Yes - but not immediately. Users must be made aware of the impact of long comms-startup latencies, context switching, non-overlapped communications / computation and cache incoherency on their applications and trained how best to live with them. Research and development of tools, libraries and languages that minimise these problems should be a priority.

Next generation HPC

The announcement (by President Clinton) of the 1.8 TFLOP/s supercomputer comprising some 9000 Intel P6s for late 1996 was greeted with some caution. Nothing in the public announcement addressed any of the concerns that were being debated in this workshop. Without further information, the workshop wondered what MTBF rates and what efficiency levels would be achieved for an application running the full system. It was pointed out that a sustained 1% efficiency would yield 18 GFLOP/s for user applications ... and that this performance gain over most current facilities could be labelled a "success". It's too late to influence this next generation - hence, same answer as above.

Next-but-one generation HPC

There may not be one. Many MPP vendors have gone out of business and more may find the market unprofitable. The remaining supplier(s) might exploit a monopoly situation so that prices would rise again to the detriment of end users. The remaining supplier(s) would be derived from the commercially viable PC/games/embedded market place (which alone can afford the development budget) and may not be attuned to the technical needs for MPP systems and their users.
Nevertheless, it may be possible to influence such architecture (hardware and software) - in particular, latency and context switch times must move in line with computational performance and communications bandwidth. Machines designed from scratch - using the fastest commodity micro-cores for processor, memory, link and routing components and maintaining the correct balance as an overriding design constraint - would be easier to program, extract high efficiencies from and be closer to a general purpose machine.

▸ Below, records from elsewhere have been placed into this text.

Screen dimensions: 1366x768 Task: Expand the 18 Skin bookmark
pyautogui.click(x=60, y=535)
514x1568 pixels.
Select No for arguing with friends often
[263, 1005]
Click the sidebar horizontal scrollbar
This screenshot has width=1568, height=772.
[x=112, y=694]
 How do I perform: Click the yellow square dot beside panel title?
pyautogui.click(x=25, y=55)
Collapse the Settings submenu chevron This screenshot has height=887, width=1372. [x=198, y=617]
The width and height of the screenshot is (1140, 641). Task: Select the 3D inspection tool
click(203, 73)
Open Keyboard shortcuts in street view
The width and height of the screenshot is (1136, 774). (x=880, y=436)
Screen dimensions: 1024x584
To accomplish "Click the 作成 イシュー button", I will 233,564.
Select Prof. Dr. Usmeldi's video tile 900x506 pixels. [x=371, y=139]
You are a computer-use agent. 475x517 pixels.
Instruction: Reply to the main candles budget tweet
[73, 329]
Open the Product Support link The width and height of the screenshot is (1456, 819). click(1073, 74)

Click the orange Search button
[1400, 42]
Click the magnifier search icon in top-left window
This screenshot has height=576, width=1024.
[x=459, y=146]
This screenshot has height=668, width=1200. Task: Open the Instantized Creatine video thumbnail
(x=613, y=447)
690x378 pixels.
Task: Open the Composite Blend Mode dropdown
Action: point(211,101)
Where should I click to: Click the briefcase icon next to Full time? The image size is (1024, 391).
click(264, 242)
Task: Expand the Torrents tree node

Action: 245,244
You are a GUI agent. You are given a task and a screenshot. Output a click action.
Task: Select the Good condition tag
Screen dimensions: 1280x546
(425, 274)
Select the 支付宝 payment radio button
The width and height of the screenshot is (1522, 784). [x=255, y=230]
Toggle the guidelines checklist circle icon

Such machines would obtain huge leverage from well-behaved models for parallelism - not least through the automatic control of cache coherency, without the need for hardware or software run-time checks and remedies. It will be necessary to re-cast our application software to conform to those disciplines - for some, it will be necessary to re-write them. Failure to make such changes will result in HPC becoming increasingly ineffective, which will be serious since the need for HPC looks set to increase. The technical knowledge to avoid this exists in great parts and can be developed considerably - if this is used, the future looks exciting and we can be optimistic.
Is there a crisis in HPC?
On the political front, there is no immediate crisis but there is disappointment. Access to HPC facilities still exists, although at a lower scale than many had hoped.
At the engineering level, there is a crisis. There has been little or no progress in MPP architecture over the past 5 years as manufacturers and their clients have pursued obvious goals (MFLOP/s and MBYTE/s) and not emphasised the twiddly bits (low startup latencies and context switches, portable and scalable models of parallelism, prevention of cache incoherency, ...) that are necessary to make them work properly.
The result is real difficulty even for experienced users, the scale of whose applications give them no choice but to accept the machines and live with the long turn-arounds. There is discouragement to new users from entering the fray, especially if they are from non-traditional HPC fields of application.
Herein lies the basis for a real political crisis that may be upon us soon. If the engineering problems are not resolved in the near future, pressure will build to close down (or, at least, not upgrade) existing HPC facilities that may be difficult to resist. Such pressure is already being felt in the USA and this feeling is not very comfortable.
Actions?
Educate, research, develop, publish and influence.
Teach high-level models of parallelism, independent of target architecture. Teach and research good models that scale, are efficient and can extract much more of the parallelism in the users' applications. Priorities are: correctness, efficiency and scalability, portability, reliability and clarity of expression. Maintenance of existing vector/serial codes is not relevant for the long term.
Be fundamental - don't be afraid to question the existing consensus, whether this be HPF, MPI, FP, CSP, BSP or whatever. Do not set up a single `centre of excellence' for the provision and dissemination of training and education in HPC.
Listen (and get manufacturers and funding organisations to listen) to real users. Don't go for raw performance (e.g. 1.8 TFLOP/s). Demand to know what will really be sustained and publish the answers and the reasons behind them. Do some real computer science on the performance and programmability of `grand challenge' machines (which may be difficult in the UK as the funding bodies for HPC and computer science seem to be entirely separate).
Don't necessarily expect to provide efficient HPC solutions for all problems that need them - some badly behaved ones may need to wait (these need to be characterised). Look to the embedded and consumer market for the base technologies of the future (e.g. video-on-demand servers and their supporting communications and switching) - influence and modify them to the special needs of HPC applications.
Don't just accept what is on offer from today's HPC - the hardware may have to be accepted, but software access to it may bear considerable improvement.
Don't do nothing!
Review progress in 12 months - another workshop? Meanwhile, work through suitable Internet newsgroups.
Disseminate results and concerns through newsgroups and archives (e.g. the Internet Parallel Computing Archive at <URL:/parallel/groups/selhpc/crisis/>).
Move the discussion beyond the UK.